- We are making progress towards a new green energy economy, according to a landmark report from the International Energy Agency.
- The problem is we’re going nowhere near fast enough to achieve net zero by 2050.
- Government pledges to cut emissions only go a fifth of the required distance.
- So we need to act now to accelerate the sustainable energy transition.
How fast is the world really moving towards net-zero carbon? Not fast enough according to the International Energy Agency (IEA), although there are signs that a new green energy economy is starting to emerge.
The problem, says the IEA in a landmark report, is that it’s proving harder than expected to ditch fossil fuels as economies recover from COVID-19, prompting the agency to warn that governments must move faster to implement the climate pledges they’ve already made.
But even if all the pledges were implemented in full, they would only go one-fifth of the way needed to limit emissions enough to peg the rise in global temperatures at 1.5C, the level targeted in the Paris Climate Accord of 2015.
A virtuous cycle
The IEA’s World Energy Outlook 2021 report says there are encouraging signs that change is starting to happen, prompted partly by the COVID-19 pandemic which dampened energy demand and saw electric vehicles claim a bigger market share.
“The new energy economy will be more electrified, efficient, interconnected and clean,” says the IEA. “Its emergence is the product of a virtuous circle of policy action and technology innovation, and its momentum is now sustained by lower costs.”
In most countries, solar and wind energy are already the cheapest sources of electricity generation.
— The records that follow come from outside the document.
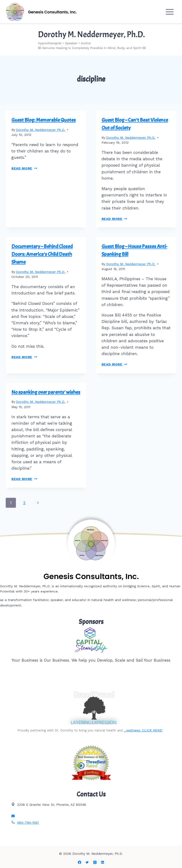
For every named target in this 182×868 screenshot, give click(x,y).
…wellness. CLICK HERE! (143, 730)
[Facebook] (79, 862)
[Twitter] (87, 862)
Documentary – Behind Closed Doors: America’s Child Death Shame (42, 254)
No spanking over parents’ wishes (46, 392)
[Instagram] (95, 862)
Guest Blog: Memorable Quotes (44, 120)
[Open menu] (170, 12)
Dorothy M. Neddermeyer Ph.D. (41, 130)
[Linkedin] (102, 862)
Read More (24, 168)
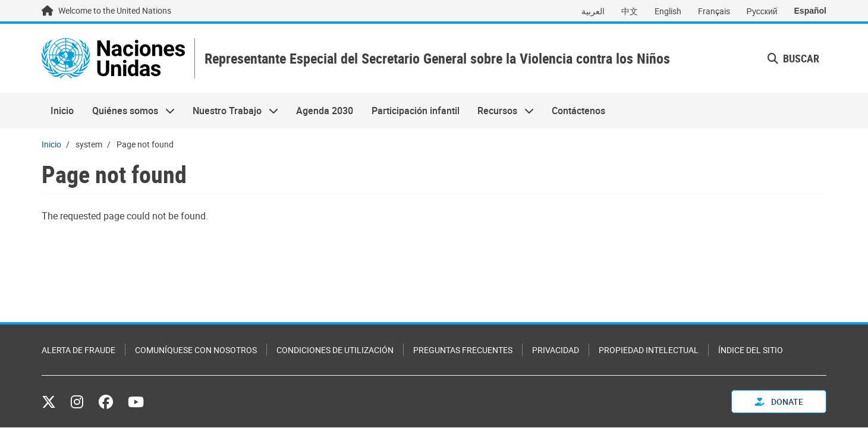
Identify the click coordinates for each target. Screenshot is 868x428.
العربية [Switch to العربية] (593, 11)
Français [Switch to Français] (714, 11)
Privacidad (555, 350)
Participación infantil (416, 111)
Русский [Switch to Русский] (762, 11)
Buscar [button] (793, 58)
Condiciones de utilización (335, 350)
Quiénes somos (128, 111)
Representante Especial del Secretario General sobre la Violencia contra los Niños (437, 58)
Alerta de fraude (78, 350)
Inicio (62, 111)
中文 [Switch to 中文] (630, 11)
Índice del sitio (750, 350)
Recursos (501, 111)
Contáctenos (578, 111)
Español (810, 11)
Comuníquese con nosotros (196, 350)
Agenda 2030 (325, 111)
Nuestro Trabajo (231, 111)
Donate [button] (779, 401)
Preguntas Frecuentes (463, 350)
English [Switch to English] (668, 11)
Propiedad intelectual (649, 350)
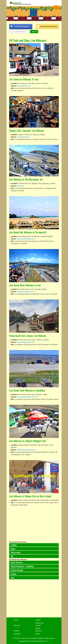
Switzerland (15, 552)
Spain (13, 548)
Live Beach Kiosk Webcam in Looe (25, 285)
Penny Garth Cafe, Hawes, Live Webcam (28, 336)
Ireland (13, 545)
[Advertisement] (34, 600)
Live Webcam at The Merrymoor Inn (26, 179)
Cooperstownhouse (23, 137)
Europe (13, 574)
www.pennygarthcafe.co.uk (26, 342)
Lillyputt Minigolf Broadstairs (26, 450)
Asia (12, 578)
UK (12, 556)
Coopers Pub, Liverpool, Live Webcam (26, 130)
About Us (17, 625)
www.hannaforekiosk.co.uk (26, 292)
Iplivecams (20, 186)
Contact (38, 620)
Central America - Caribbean (22, 566)
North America (17, 562)
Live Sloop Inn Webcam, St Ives (24, 79)
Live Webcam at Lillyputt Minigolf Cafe (28, 441)
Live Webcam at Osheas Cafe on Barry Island (30, 496)
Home (16, 620)
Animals (16, 631)
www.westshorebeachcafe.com (27, 397)
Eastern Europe (17, 570)
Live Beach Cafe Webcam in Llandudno (27, 390)
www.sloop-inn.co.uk (24, 86)
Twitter (37, 634)
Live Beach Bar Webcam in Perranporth (28, 232)
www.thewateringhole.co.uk (26, 239)
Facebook (17, 634)
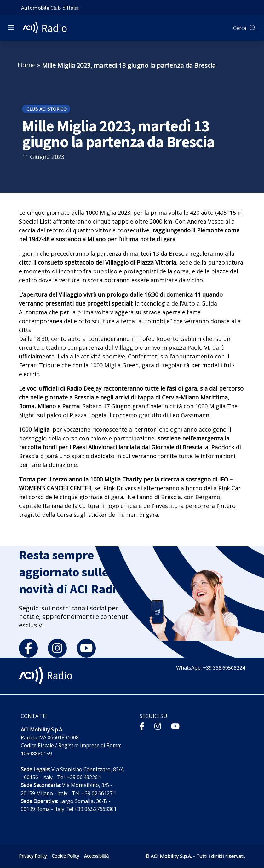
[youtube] (86, 648)
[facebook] (28, 648)
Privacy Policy (33, 856)
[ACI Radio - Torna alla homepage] (47, 28)
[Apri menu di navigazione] (11, 27)
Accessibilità (96, 856)
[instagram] (57, 648)
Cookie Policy (65, 856)
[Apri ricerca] (253, 28)
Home (27, 65)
Clean technology is generating employment and investment and spurring international collaboration, says the report.
Analyzing the actual policies countries are pursuing, as opposed to their pledges, the report says that even though global electricity demand is forecast to double to 2050, a gradual decline in energy emissions is still possible.
Rebound in coal use
But this would fall far short of what is needed to get to net-zero carbon by 2050 – and is in danger of being offset by rises in emissions from other sources, particularly from industries like cement and steel and transport, as emerging markets develop their infrastructure.
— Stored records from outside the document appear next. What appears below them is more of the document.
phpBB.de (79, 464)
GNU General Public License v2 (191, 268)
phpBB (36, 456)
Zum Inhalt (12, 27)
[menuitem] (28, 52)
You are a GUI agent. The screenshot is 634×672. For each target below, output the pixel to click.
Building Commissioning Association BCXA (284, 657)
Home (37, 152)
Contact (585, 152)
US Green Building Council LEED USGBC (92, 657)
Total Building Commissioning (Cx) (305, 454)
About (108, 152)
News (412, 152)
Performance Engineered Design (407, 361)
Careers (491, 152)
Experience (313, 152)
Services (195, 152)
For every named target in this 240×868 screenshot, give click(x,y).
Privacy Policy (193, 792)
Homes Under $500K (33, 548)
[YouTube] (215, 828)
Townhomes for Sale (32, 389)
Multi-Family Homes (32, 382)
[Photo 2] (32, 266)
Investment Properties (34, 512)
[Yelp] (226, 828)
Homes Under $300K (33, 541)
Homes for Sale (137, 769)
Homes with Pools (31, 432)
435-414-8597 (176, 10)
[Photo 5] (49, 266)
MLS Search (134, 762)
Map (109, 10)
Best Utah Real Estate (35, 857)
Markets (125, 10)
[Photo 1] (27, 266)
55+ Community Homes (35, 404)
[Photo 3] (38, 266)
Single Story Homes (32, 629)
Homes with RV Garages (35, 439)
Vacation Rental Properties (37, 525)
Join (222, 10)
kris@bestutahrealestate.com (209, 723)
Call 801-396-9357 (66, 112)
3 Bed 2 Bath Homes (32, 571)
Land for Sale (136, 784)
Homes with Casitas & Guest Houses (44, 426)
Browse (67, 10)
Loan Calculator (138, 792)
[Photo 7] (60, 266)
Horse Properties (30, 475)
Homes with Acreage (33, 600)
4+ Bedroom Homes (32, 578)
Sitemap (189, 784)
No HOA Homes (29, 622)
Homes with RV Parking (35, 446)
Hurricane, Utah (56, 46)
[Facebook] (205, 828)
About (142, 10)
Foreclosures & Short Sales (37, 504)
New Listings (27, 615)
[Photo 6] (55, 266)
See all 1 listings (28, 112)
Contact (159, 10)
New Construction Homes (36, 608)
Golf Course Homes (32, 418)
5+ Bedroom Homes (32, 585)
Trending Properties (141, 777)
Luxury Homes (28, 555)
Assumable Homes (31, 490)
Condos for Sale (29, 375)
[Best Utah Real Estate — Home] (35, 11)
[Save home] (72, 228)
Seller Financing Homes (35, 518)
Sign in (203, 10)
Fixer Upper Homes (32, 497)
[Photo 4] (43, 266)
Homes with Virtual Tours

Governments have only invested around one-third of the money needed to “jolt the energy system onto a new set of rails,” says the report, with the biggest shortfalls in developing countries.
The energy sector is central to the fight against climate change, having contributed almost three-quarters of the emissions responsible for the increase in global average temperatures of 1.1C since the pre-industrial age, the report says.
Although lockdowns in the first half of 2020 depressed demand for coal, by the fourth quarter of the year, the economic recovery in some nations meant coal consumption grew 3.5% above the level for 2019 contributing to a resurgence in CO2 emissions. The trend continues in 2021.
“For all the advances being made by renewables and electric mobility, 2021 is seeing a large rebound in coal and oil use. Largely for this reason, it is also seeing the second-largest annual increase in CO2 emissions in history,” says the IEA.